What you will do
Retype the records below word for word, from the start of the records through the line that contains "Move source down is", with both ends included.

Information supplied
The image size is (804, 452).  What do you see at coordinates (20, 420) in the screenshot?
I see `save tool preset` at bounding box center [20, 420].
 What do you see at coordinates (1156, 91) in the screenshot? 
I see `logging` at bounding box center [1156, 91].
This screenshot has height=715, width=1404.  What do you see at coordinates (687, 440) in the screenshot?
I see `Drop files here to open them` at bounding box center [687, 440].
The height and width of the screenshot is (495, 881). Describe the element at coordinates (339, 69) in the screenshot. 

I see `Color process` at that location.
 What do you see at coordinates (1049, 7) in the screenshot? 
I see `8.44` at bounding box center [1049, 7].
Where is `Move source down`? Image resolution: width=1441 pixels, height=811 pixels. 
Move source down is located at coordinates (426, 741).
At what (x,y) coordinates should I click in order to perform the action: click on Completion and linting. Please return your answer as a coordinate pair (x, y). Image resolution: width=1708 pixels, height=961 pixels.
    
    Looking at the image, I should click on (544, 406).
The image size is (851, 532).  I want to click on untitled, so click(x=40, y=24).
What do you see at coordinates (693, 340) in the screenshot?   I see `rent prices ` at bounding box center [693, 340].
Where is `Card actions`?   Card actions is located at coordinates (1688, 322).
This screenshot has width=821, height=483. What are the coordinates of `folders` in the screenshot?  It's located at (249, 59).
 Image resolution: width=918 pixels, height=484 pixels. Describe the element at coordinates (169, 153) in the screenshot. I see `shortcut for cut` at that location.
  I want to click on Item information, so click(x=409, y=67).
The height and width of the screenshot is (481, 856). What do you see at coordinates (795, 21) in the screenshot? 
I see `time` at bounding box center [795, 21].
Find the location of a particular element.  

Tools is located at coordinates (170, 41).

Exercise response
The image size is (804, 452).  What do you see at coordinates (20, 420) in the screenshot?
I see `save tool preset` at bounding box center [20, 420].
 What do you see at coordinates (1156, 91) in the screenshot? 
I see `logging` at bounding box center [1156, 91].
This screenshot has height=715, width=1404.  What do you see at coordinates (687, 440) in the screenshot?
I see `Drop files here to open them` at bounding box center [687, 440].
The height and width of the screenshot is (495, 881). Describe the element at coordinates (339, 69) in the screenshot. 

I see `Color process` at that location.
 What do you see at coordinates (1049, 7) in the screenshot? 
I see `8.44` at bounding box center [1049, 7].
Where is `Move source down`? Image resolution: width=1441 pixels, height=811 pixels. 
Move source down is located at coordinates (426, 741).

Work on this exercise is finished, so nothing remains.